L’auteur décrit les unités qui passent à Senlis, ainsi que les Anglais ou les ressortissants des colonies, avec des détails intéressants, ainsi de la mention de la présence des femmes avec les troupes indigènes le 18 août 1914 (p. 17) : « Il passe deux régiments de tirailleurs sénégalais. Ils ont une très belle allure. Il y a de beaux hommes. On les acclame. Ils ont l’air heureux ; beaucoup ont leurs femmes. » et le 28 août (p. 18): « Il passe deux régiments de tirailleurs marocains. On les acclame et on leur offre à boire. (…) beaucoup, comme les Sénégalais, ont leur femme avec eux, portant leur gosse sur le dos. C’est très pittoresque.» Des régiments territoriaux stationnent dans la ville, et G. Beaufort développe de bonnes relations avec eux, comme ici avec des Bretons du 86e RIT. Même s’il est bien plus âgé qu’eux, il s’en sent proche : « Beaucoup se promènent en ville avec des gosses par la main. Cela leur rappelle leurs enfants à eux, qui sont restés là-bas. Ils ont l’air très heureux, les bons gars, de la réception qu’on leur a faite à Senlis. » Cette fréquentation amicale le fait s’identifier à ces territoriaux (p. 92) : « je fais monter un poêle dans le vestibule de la mairie qui sert de poste de police au 85e Territorial [ce doit être le 86e RIT, appartenant à la 85e DIT]. Mes bons Bretons me remercient (…) je les tutoie tous du reste. Depuis la guerre on a pris cette habitude. Du reste en ce moment, tout marche militairement. Étant continuellement avec des soldats, je me considère un peu comme un soldat. » En avril 1917, il découvre l’existence des ambulancières anglaises (p. 239) : « Elles ont une allure très crâne avec leurs habits masculins couleur kaki, et un petit calot sur le coin de l’oreille. Elles sont très acclamées des habitants. »

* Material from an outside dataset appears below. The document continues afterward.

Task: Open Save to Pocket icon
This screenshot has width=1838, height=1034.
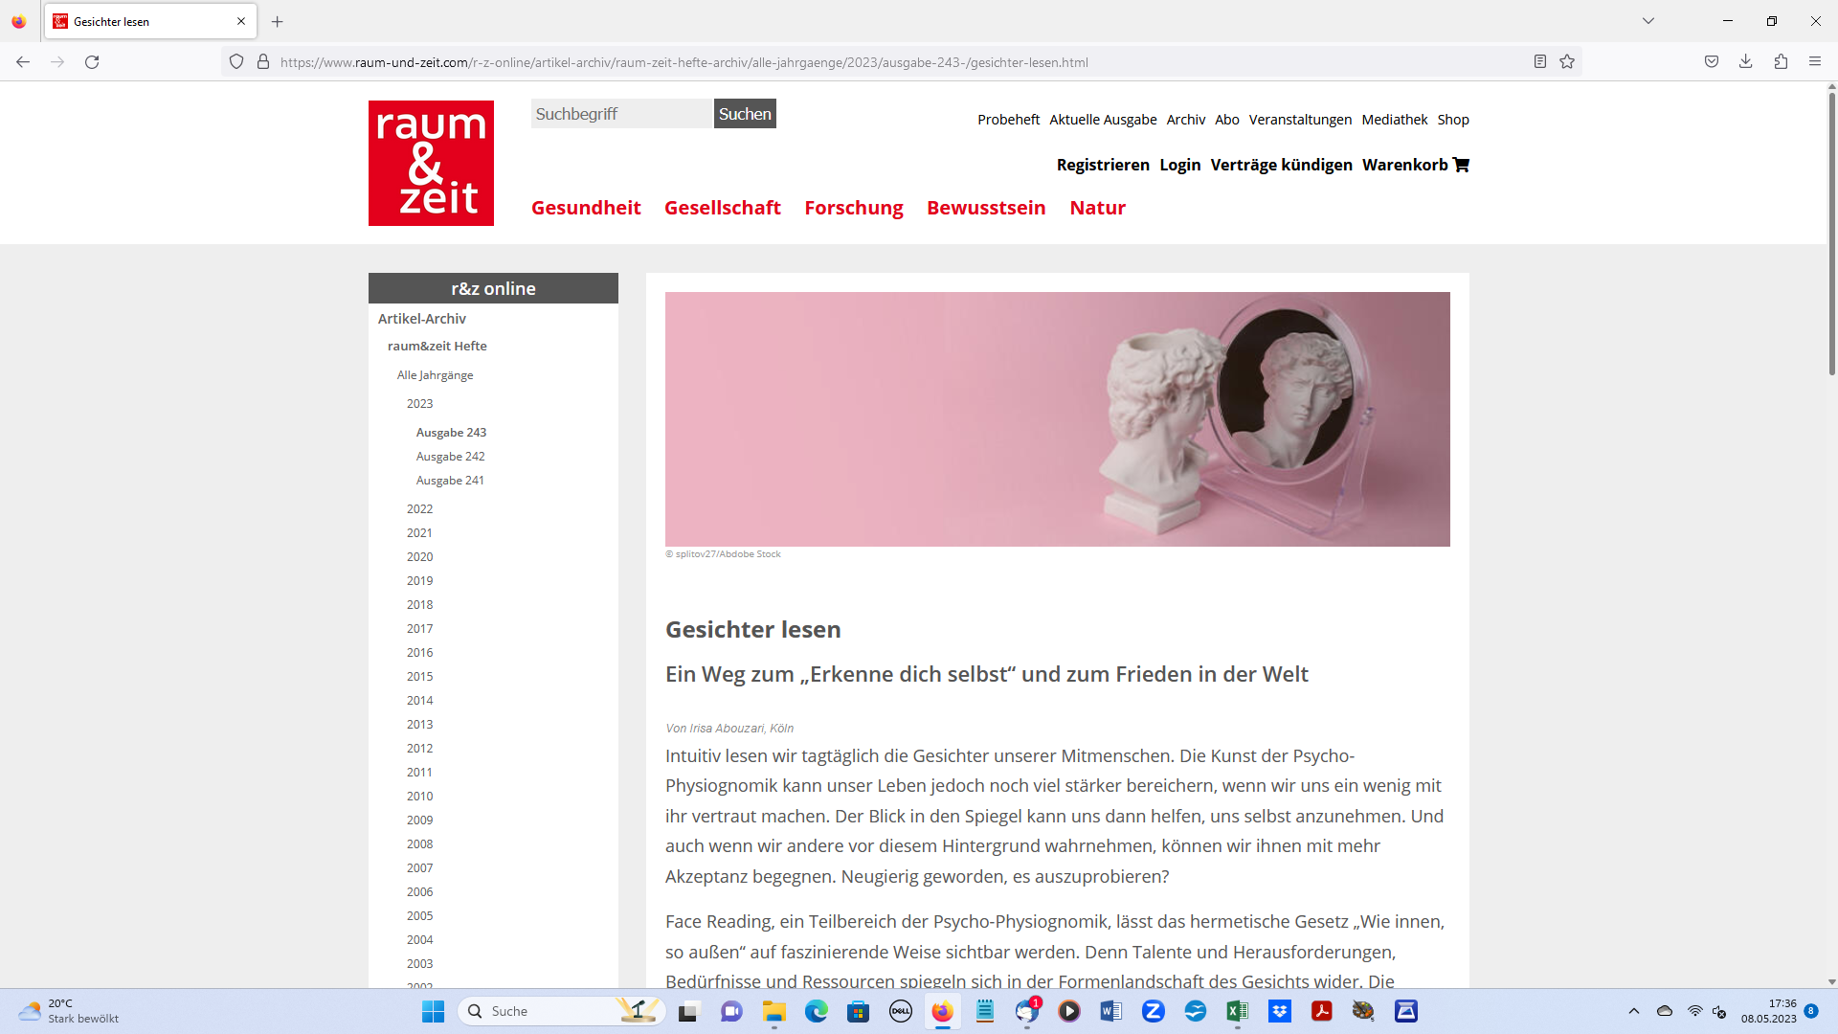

d. Les travaux et les jours

Aide aux déplacés, réaménagement de l’école, transport de matelas, réfection des chemins défoncés par le trafic important, préparation des hivers… notre narrateur est un homme très occupé, mais il tient au repos dominical (les « c’est dimanche » rythment les carnets), avec repos, promenade avec sa femme et manille en fin d’après-midi avec les copains. Il lui faut aussi trouver le temps de rédiger une importante correspondance avec ses nombreux neveux mobilisés (28 février 1915 p. 124) : «Je n’ai jamais écrit tant de lettres que depuis les hostilités. Cela me donne du tintouin car je ne veux laisser aucune de leurs lettres sans réponse. J’estime qu’il est de mon devoir de leur donner de bons conseils et à bien faire leur devoir de soldat.»

En novembre 1914, il signale avoir témoigné devant une Commission qui enquêtait sur les crimes allemands. Au printemps 1915, le maire lui demande d’être guide pour des excursionnistes parisiens, les cinq guides (1000 visiteurs sur un week-end) devant être choisis parmi (p. 129) « des personnes convenables et des ouvriers ayant resté à Senlis pendant l’occupation allemande. ». Senlis est une belle ville à patrimoine antique et médiéval, mais il n’est pas dupe, et c’est ici une des premières occurrences du tourisme organisé sur les champs de bataille de la Grande Guerre (juin 1915) « Je guide un groupe d’excursionnistes de la Société des Arts et Sciences qui viennent pour visiter les monuments de la ville. Je crois plutôt que c’était pour visiter les ruines, car des monuments ils ne s’en occupent guère ! ». En septembre 1915, l’auteur va, sur la demande du maire, rencontrer Henri Brispot à Chamant. Ce peintre veut réaliser un tableau des derniers moments du maire Odent, avant qu’il ne soit fusillé le 2 septembre 1914. G. Beaufort se fait accompagner par un des otages épargnés, et celui-ci « a retracé devant ces Messieurs toutes les péripéties du drame. » Le peintre prend des notes, fait des croquis, et en novembre il revient faire des études des protagonistes de la scène. Ce tableau est actuellement à la mairie, on peut s’en faire une idée avec une carte postale (mots clés : L’Armarium Odent adieux).

René Meissel et Philippe Villain ont donc eu une idée précieuse en publiant dans une édition soignée ce journal de Gaston Beaufort, un témoignage tel qu’on souhaiterait en retrouver plus souvent, fait à la fois d’apports factuels, de précision et d’humanité.